БА-БАХ-Х-Х-БА-БАХ-Х-Х!
Если он останется здесь, то взлетит на воздух, вопя и отплясывая джигу в волнах этих бешеных взрывов. Мусорщик вскочил на ноги и побежал по обочине дороги в направлении Гэри, дыхание его становилось все горячее и горячее. Воздух приобрел привкус металла. Он ощупал руками волосы, опасаясь, не загорелись ли они. Приторный запах бензина, наполнивший воздух, казалось, облепил его плотным слоем. Горячий ветер трепал одежду. Он чувствовал себя окороком, пытающимся выбраться из микроволновой печи. Дорога двоилась перед его слезящимися глазами, затем стала троиться.
Послышался еще один рокочущий грохот, когда воздушная волна захлестнула административное здание «ЧИРИ ОЙЛ КОМПАНИ». Осколки стекла тысячью блистающих турецких сабель взлетели в воздух. Обломки кирпича и шлакоблоков градом сыпались с неба, вонзаясь в землю. Кусок стали толщиной с батончик «Марс» со свистом пронесся мимо руки Мусорщика, оставив глубокую царапину на коже.

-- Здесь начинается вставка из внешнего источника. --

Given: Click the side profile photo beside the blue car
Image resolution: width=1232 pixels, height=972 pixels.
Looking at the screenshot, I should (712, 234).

Огромный кусок, которого вполне хватило бы, чтобы превратить его голову в желеобразную массу, упал перед ним, а затем покатился дальше, оставив позади себя довольно глубокий кратер. Затем Дональд выбрался из-под зоны обвала, механически продолжая бежать, кровь молотом билась у него в голове.
БА-БАХ-Х-Х!
Это взорвалась еще одна цистерна, сопротивление воздуха впереди него, казалось, исчезло, и огромная теплая рука подтолкнула его сзади, рука, соответствующая очертаниям его тела с головы до ног, она понесла его вперед по дороге, он едва касался земли, и теперь на его лице была ухмылка ужаса обмочившегося в штаны человека, который держался за самого огромного в мире воздушного змея, подхваченного ветром высоко в небо, лети, лети, детка, все выше и выше, пока ветер не отправится в другую сторону, оставив тебя беспомощно орать, пока ты совершаешь это безумное падение, не в силах ничем помочь себе.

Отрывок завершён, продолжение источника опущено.